··· RECORDS PROVIDED

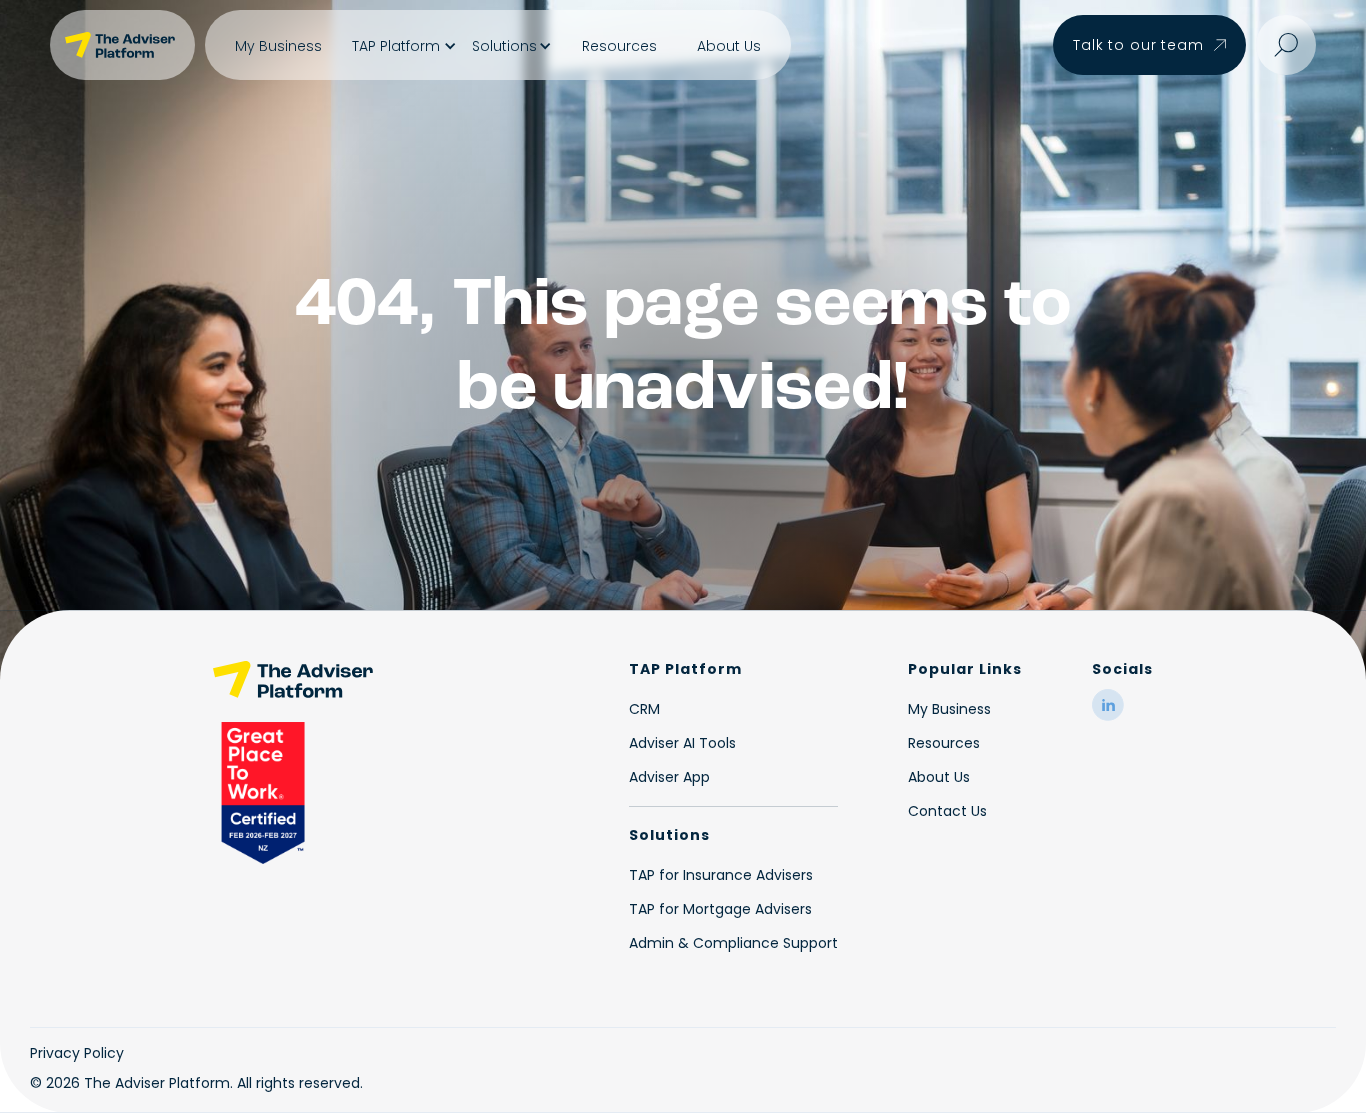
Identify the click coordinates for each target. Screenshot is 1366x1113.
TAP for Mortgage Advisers (720, 909)
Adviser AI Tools (682, 743)
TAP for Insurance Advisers (721, 875)
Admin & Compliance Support (733, 943)
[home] (122, 45)
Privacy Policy (77, 1053)
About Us (729, 46)
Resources (619, 46)
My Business (278, 46)
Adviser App (669, 777)
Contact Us (947, 811)
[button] (402, 46)
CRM (644, 709)
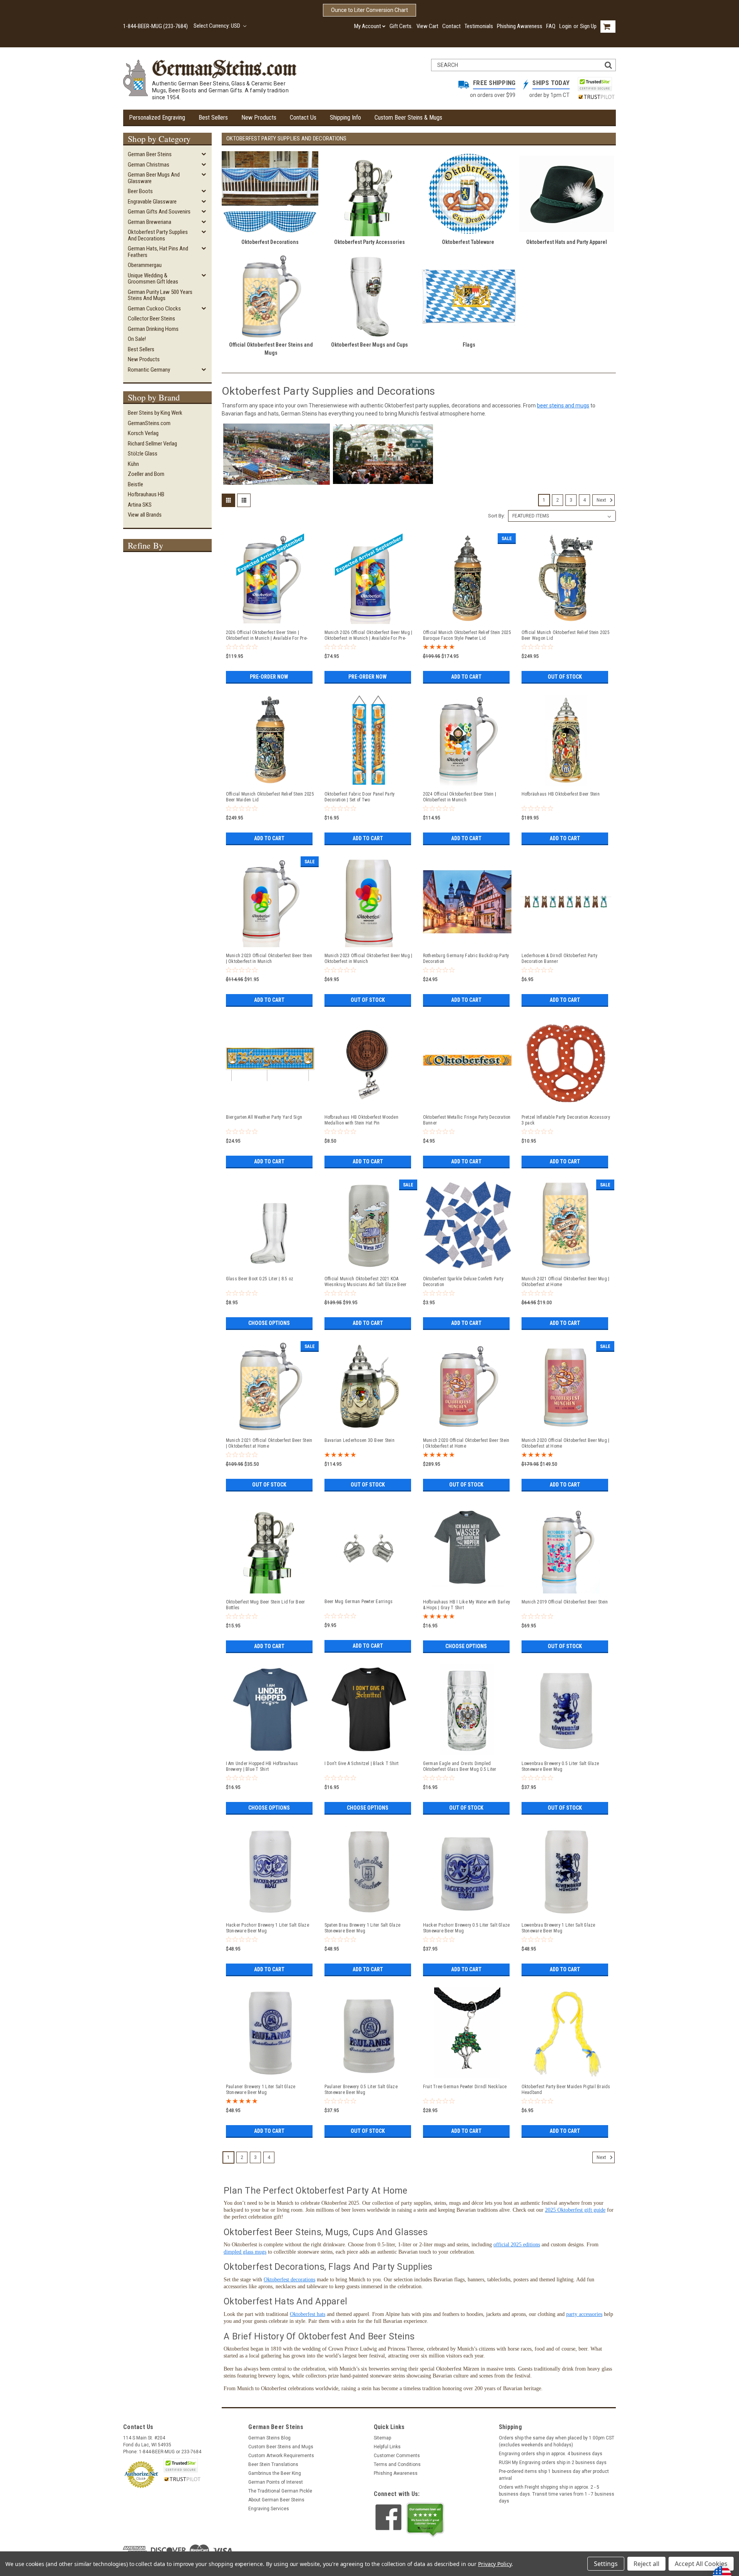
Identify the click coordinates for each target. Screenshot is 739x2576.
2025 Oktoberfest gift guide (575, 2210)
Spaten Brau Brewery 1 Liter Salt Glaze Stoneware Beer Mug (362, 1928)
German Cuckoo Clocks (154, 308)
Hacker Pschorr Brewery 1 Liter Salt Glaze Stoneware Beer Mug (267, 1928)
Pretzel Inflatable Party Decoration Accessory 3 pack (566, 1120)
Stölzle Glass (142, 453)
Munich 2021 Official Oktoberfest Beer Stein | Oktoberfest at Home (269, 1443)
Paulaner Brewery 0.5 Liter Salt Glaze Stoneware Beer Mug (361, 2089)
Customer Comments (397, 2455)
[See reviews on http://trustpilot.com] (425, 2520)
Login (565, 26)
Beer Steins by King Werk (155, 412)
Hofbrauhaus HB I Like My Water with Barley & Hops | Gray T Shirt (466, 1604)
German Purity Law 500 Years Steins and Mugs (160, 295)
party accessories (584, 2314)
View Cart (427, 26)
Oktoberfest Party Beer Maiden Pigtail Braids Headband (566, 2089)
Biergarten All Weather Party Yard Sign (264, 1117)
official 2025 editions (516, 2244)
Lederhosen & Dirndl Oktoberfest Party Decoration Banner (559, 958)
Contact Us (303, 117)
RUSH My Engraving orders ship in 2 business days (553, 2462)
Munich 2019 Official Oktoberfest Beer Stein (565, 1602)
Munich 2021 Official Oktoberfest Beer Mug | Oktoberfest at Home (566, 1281)
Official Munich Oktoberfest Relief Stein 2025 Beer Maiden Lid (270, 796)
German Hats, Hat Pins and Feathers (158, 252)
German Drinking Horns (153, 328)
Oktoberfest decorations (289, 2279)
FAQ (550, 26)
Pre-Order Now (269, 677)
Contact (451, 26)
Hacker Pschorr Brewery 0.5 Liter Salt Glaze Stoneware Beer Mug (466, 1928)
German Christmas (148, 164)
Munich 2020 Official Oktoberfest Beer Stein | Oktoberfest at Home (466, 1443)
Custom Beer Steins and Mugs (280, 2446)
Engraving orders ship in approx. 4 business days (550, 2453)
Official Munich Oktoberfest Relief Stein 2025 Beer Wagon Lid (566, 635)
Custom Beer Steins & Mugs (408, 117)
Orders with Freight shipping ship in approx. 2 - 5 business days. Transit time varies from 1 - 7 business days (556, 2494)
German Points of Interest (275, 2482)
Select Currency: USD (217, 25)
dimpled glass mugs (245, 2252)
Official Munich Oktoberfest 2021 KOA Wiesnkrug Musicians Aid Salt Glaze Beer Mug (365, 1282)
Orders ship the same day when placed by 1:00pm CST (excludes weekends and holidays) (556, 2441)
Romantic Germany (149, 369)
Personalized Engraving (157, 117)
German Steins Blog (269, 2438)
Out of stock (565, 677)
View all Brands (145, 514)
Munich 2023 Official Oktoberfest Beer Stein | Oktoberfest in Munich (269, 958)
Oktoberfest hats (307, 2314)
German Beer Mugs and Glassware (154, 178)
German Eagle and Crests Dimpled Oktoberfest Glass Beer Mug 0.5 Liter (460, 1766)
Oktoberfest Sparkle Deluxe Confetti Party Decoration (463, 1281)
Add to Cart (466, 677)
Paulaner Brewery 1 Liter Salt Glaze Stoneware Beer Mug (261, 2089)
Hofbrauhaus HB (146, 494)
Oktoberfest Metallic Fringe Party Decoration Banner (467, 1120)
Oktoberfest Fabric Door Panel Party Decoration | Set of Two (359, 796)
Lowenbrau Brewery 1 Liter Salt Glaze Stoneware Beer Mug (558, 1928)
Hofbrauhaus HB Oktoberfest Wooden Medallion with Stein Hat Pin (361, 1120)
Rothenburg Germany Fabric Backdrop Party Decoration (466, 958)
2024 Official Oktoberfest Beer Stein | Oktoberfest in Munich (460, 796)
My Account (367, 26)
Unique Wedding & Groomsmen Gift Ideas (153, 278)
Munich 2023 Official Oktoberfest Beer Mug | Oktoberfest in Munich (368, 958)
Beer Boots (140, 191)
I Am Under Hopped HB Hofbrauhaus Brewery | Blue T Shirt (262, 1766)
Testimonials (479, 26)
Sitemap (382, 2438)
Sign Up (588, 26)
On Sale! (137, 338)
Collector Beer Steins (151, 318)
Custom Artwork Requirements (281, 2455)
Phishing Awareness (519, 26)
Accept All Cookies (701, 2563)
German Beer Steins (150, 154)
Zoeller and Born (146, 473)
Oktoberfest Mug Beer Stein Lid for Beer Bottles (265, 1604)
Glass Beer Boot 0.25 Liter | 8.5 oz (260, 1278)
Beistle (135, 484)
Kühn (133, 463)
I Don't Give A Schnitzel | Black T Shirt (361, 1763)
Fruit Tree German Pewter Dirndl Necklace (465, 2086)
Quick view (270, 620)
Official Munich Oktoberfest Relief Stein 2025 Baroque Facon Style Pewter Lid (467, 635)
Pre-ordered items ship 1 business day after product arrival (554, 2475)
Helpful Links (387, 2446)
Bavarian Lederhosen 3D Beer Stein (359, 1440)
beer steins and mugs (563, 405)
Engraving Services (268, 2508)
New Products (258, 117)
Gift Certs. (401, 26)
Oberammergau (145, 265)
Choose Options (269, 1323)
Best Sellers (213, 117)
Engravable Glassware (152, 201)
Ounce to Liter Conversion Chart (369, 10)
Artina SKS (140, 504)
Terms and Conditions (397, 2464)
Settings (606, 2563)
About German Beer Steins (276, 2500)
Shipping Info (345, 117)
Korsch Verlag (143, 433)
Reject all (646, 2563)
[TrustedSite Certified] (594, 84)
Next (602, 500)
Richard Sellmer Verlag (152, 443)
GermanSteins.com (149, 423)
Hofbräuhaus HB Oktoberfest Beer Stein (561, 794)
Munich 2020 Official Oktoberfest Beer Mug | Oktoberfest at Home (566, 1443)
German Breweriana (149, 222)
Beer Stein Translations (273, 2464)
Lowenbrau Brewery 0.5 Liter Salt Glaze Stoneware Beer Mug (560, 1766)
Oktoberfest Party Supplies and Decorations (158, 235)
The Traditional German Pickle (280, 2491)
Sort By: (496, 516)
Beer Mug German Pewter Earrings (358, 1601)
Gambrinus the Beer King (274, 2473)
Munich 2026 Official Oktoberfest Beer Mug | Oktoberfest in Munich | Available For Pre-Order (368, 635)
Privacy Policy (495, 2564)
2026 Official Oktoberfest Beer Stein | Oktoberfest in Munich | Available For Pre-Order (267, 635)
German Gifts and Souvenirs (159, 211)
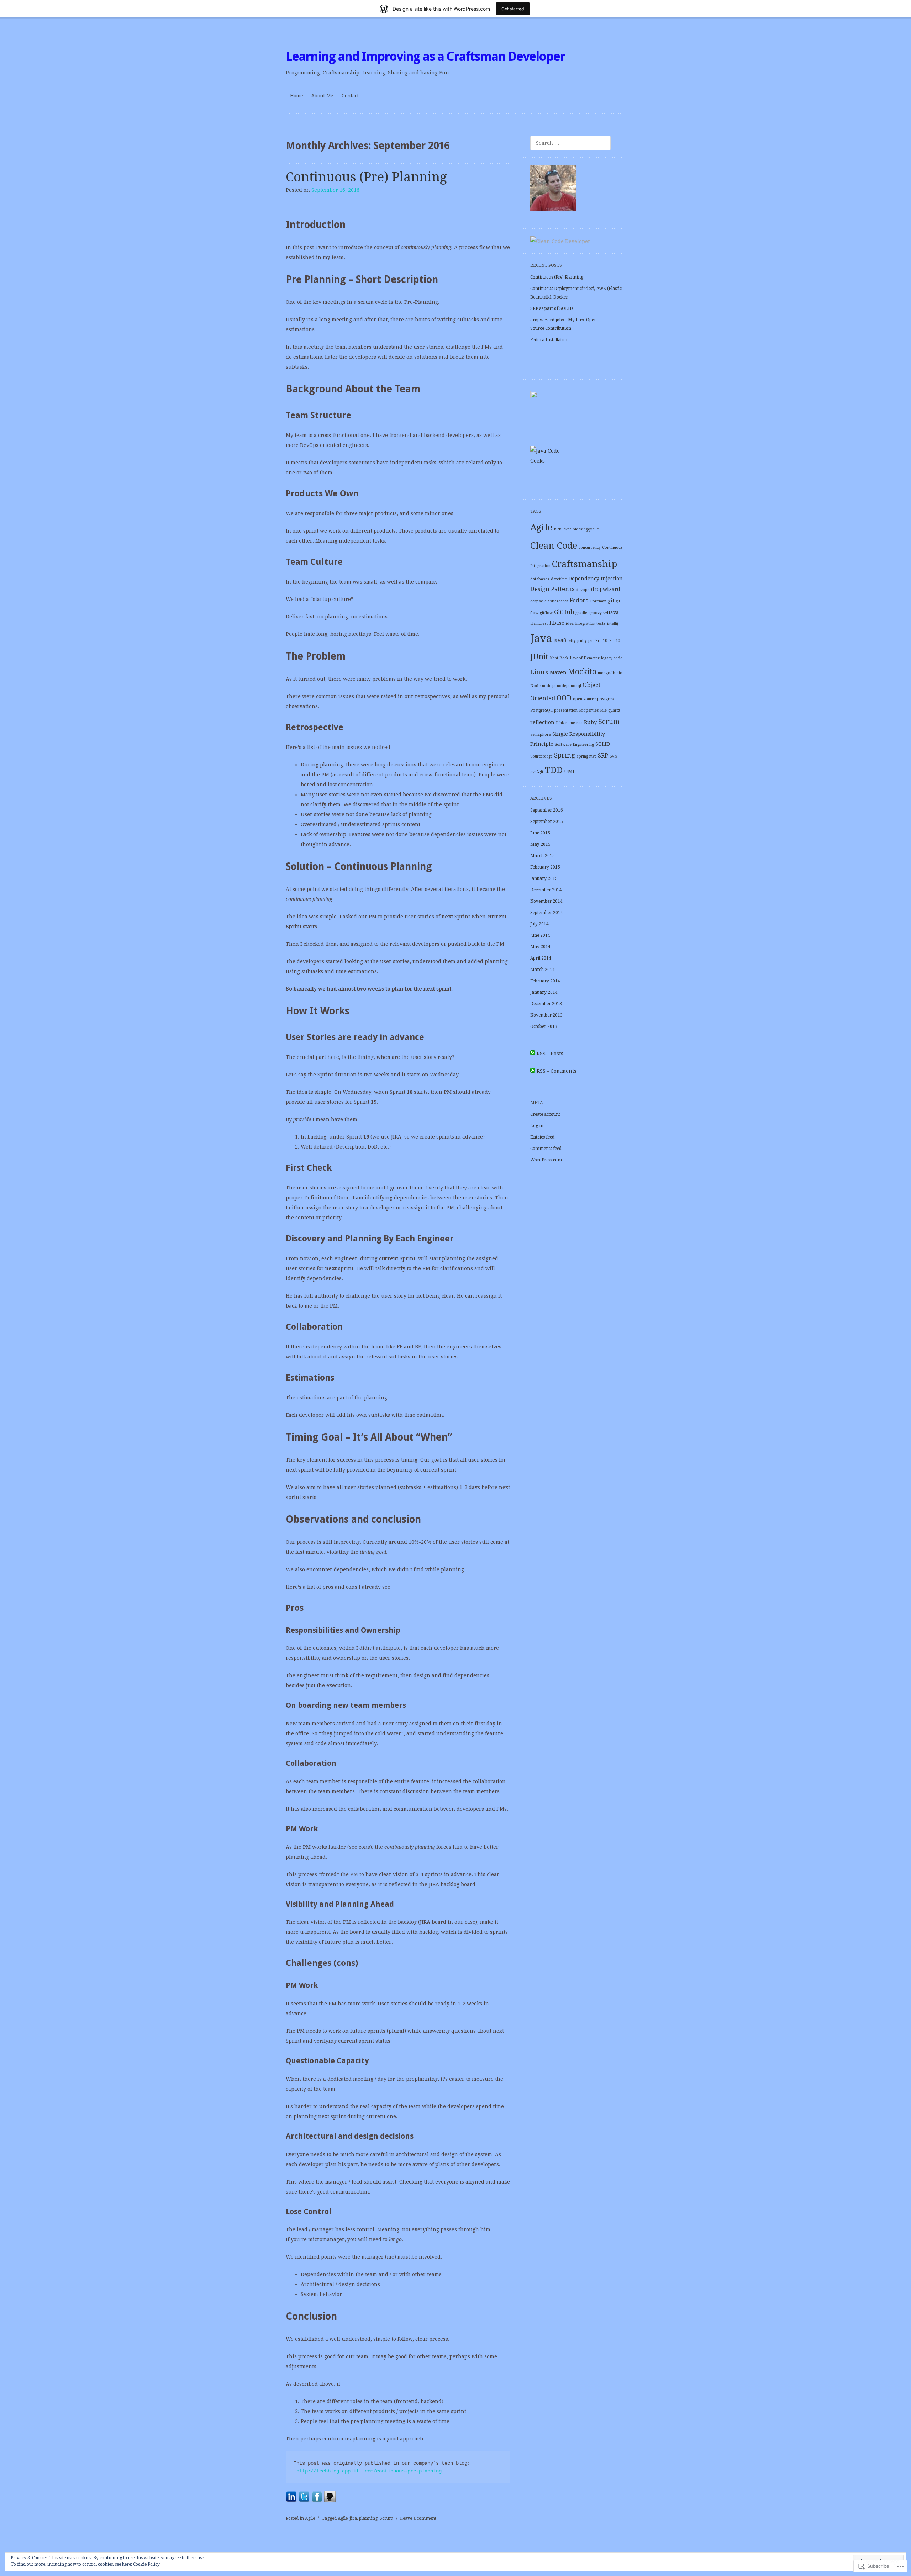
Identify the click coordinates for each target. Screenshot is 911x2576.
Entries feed (542, 1137)
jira (353, 2518)
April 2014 (540, 958)
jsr (590, 640)
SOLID (602, 744)
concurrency (590, 547)
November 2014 (546, 901)
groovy (595, 613)
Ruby (590, 722)
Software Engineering (574, 744)
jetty (572, 640)
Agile (310, 2518)
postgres (605, 699)
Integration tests (590, 623)
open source (584, 699)
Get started (512, 8)
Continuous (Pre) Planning (366, 177)
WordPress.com (546, 1159)
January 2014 (544, 992)
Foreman (598, 601)
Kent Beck (559, 658)
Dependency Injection (595, 578)
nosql (576, 685)
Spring (564, 755)
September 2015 (546, 821)
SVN (613, 756)
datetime (559, 579)
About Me (322, 96)
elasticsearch (556, 601)
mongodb (606, 673)
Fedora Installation (549, 339)
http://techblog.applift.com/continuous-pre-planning (369, 2471)
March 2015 (542, 855)
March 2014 (542, 969)
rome (570, 722)
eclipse (536, 601)
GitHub (564, 612)
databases (539, 579)
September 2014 (546, 912)
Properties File (593, 710)
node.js (548, 685)
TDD (554, 770)
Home (296, 96)
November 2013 (546, 1015)
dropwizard (605, 589)
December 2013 (546, 1003)
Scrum (386, 2518)
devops (583, 589)
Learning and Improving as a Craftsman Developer (425, 56)
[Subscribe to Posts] (532, 1053)
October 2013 (543, 1026)
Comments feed (546, 1148)
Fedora (579, 600)
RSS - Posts (550, 1053)
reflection (542, 722)
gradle (581, 613)
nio (619, 673)
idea (570, 623)
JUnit (539, 656)
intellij (612, 623)
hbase (556, 623)
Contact (350, 96)
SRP (603, 755)
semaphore (540, 734)
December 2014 (546, 889)
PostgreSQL (541, 710)
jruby (582, 640)
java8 (559, 640)
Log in (536, 1125)
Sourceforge (541, 756)
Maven (558, 672)
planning (368, 2518)
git (611, 600)
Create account (545, 1114)
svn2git (536, 772)
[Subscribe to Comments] (532, 1071)
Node (535, 685)
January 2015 (544, 878)
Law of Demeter (585, 658)
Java (541, 638)
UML (569, 771)
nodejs (563, 685)
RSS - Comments (556, 1071)
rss (579, 722)
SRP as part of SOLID (551, 308)
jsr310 (614, 640)
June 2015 (540, 832)
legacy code (611, 658)
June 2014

······

Above are the records; please give again, exactly and in full, only the lines that run from the line with "Munich 2026 Official" through the line with "PostgreSQL (541, 710)", with no pictures.

■ SOLUTION TO THE EXERCISE
Munich 2026 Official Oktoberfest Beer Mug | Oktoberfest in Munich | Available For Pre-Order (368, 635)
Privacy Policy (495, 2564)
2026 Official Oktoberfest Beer Stein | Oktoberfest in Munich | Available For Pre-Order (267, 635)
German Gifts and Souvenirs (159, 211)
Identify the click coordinates for each target. Screenshot is 911x2576.
Entries feed (542, 1137)
jira (353, 2518)
April 2014 (540, 958)
jsr (590, 640)
SOLID (602, 744)
concurrency (590, 547)
November 2014 (546, 901)
groovy (595, 613)
Ruby (590, 722)
Software Engineering (574, 744)
jetty (572, 640)
Agile (310, 2518)
postgres (605, 699)
Integration tests (590, 623)
open source (584, 699)
Get started (512, 8)
Continuous (Pre) Planning (366, 177)
WordPress.com (546, 1159)
January 2014 (544, 992)
Foreman (598, 601)
Kent Beck (559, 658)
Dependency Injection (595, 578)
nosql (576, 685)
Spring (564, 755)
September 2015 (546, 821)
SVN (613, 756)
datetime (559, 579)
About Me (322, 96)
elasticsearch (556, 601)
mongodb (606, 673)
Fedora Installation (549, 339)
http://techblog.applift.com/continuous-pre-planning (369, 2471)
March 2015 (542, 855)
March 2014 (542, 969)
rome (570, 722)
eclipse (536, 601)
GitHub (564, 612)
databases (539, 579)
September 2014 (546, 912)
Properties File (593, 710)
node.js (548, 685)
TDD (554, 770)
Home (296, 96)
November 2013 (546, 1015)
dropwizard (605, 589)
December 2013 (546, 1003)
Scrum (386, 2518)
devops (583, 589)
Learning and Improving as a Craftsman Developer (425, 56)
[Subscribe to Posts] (532, 1053)
October 2013 (543, 1026)
Comments feed (546, 1148)
Fedora (579, 600)
RSS - Posts (550, 1053)
reflection (542, 722)
gradle (581, 613)
nio (619, 673)
idea (570, 623)
JUnit (539, 656)
intellij (612, 623)
hbase (556, 623)
Contact (350, 96)
SRP (603, 755)
semaphore (540, 734)
December 2014 (546, 889)
PostgreSQL (541, 710)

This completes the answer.